Editorial La Galerna

Sabíamos que un buen entrenador debe tener conocimientos tácticos y estratégicos… Debe saber lidiar con la prensa, actuar como psicólogo, manejar egos… Ahora también hemos descubierto, que, al margen de lo comentado, para ser entrenador del Real Madrid se necesitan ciertas nociones de artes circenses. Y no me refiero a saber caminar sobre el alambre, que también. Porque este gran club al que muchos profesamos amor eterno es, en demasiadas ocasiones, un circo de varias pistas donde cualquier noticia, por nimia que parezca, puede tornar en estelar y concentrar para sí todos los focos habidos y por haber.

benitez y florentino

Benítez no tiene planta de showman, como otros compañeros de gremio que ocuparon previamente su puesto en la casa, pues ni canta en público ni se le conocen discursos ampulosos, pero en su primera actuación no nos dejó indiferentes. Se vistió de escapista (o de mago, según se mire) y, bajo la aquiescencia del director de escena, Florentino Pérez, pudo ocultarse tras la sábana del segundo plano y aparecer ante  los focos una vez finiquitado ya el asunto Iker Casillas. Discreto, pero triunfante, con las manos señalando hacia una jaula vacía que momentos antes ocupaba un marrón de dimensiones colosales. A buen seguro el mostoleño no estaba entre sus planes y con certeza habrá agradecido Benítez que el presidente haya actuado de improvisado paraguas, evitando de este modo el deterioro de imagen que le habría acarreado posicionarse a favor o en contra de la salida del guardameta. Primera victoria para Rafa sin ni siquiera poner el balón en juego. Y azucarillo para el “presi” que, a propósito o no, sí que ha conseguido hacer una cosa bien en la esperpéntica salida de Iker.

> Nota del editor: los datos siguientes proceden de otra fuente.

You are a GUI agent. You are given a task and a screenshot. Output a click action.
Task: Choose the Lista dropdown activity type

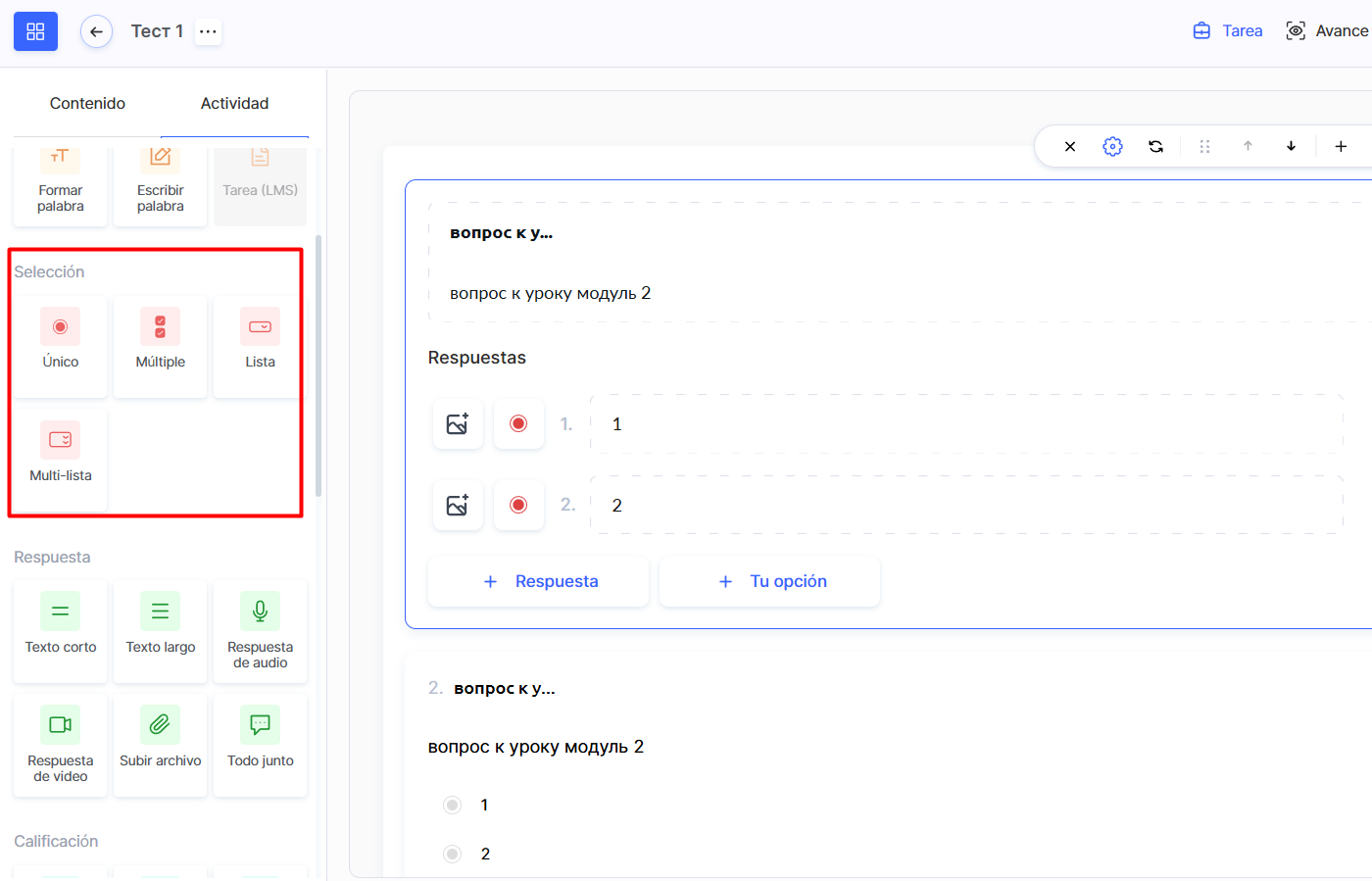(x=260, y=339)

Pero queremos más, porque el escenario lo impone y el público se impacienta. Y Florentino no saldrá de nuevo a la palestra para enfundarse el traje de domador de fieras; éstas ya no pasan por el aro como antaño y todo apunta a que esta temporada no habrá el rutilante fichaje acostumbrado. ¡Allez hop, Sr. Benítez! ¿Qué tal un juego de manos? No suelen ser espectaculares, pero sí efectivos… Guardameta en la mano izquierda (De Gea), guardameta en la derecha (Kiko Casilla)… y guardameta en el centro. Sí, guardameta en el centro. Entre bambalinas y fuera de foco está, pobriño él, el costarricense Keylor Navas. Porque, ¿a quién vamos a engañar? Ellos (opinión pública y mediática) los prefieren rubios y, a ser posible, españoles y canteranos. «¿Alguien sabe por dónde cae exactamente su país de origen?», dirán. Pero Rafa es inteligente y sabe que no hay buen truco con cartas marcadas, por lo que no realizará el juego de naipes solicitado. ¿O sí?

Lo imagino cavilando en la habitación de su hotel en Australia y la escena me recuerda a la trama de aquel cuento infantil en el cual el consejero Patronio relataba al Conde Lucanor las desventuras de un campesino, su hijo y un burro que debía utilizarse no se sabe bien cómo: porteando al padre, a su primogénito, a ambos, a ninguno... Espero que él recuerde también aquel relato y las últimas líneas que le dan fin y que conforman la moraleja del texto.

Por críticas de gentes, mientras que no hagáis mal, 
buscad vuestro provecho y no os dejéis llevar.

Las manos giran ya formando elipses sobre el tapete y todos observamos atentos para tratar de adivinar en qué cubilete se ocultará finalmente la pelotita. El «¡más difícil todavía...!».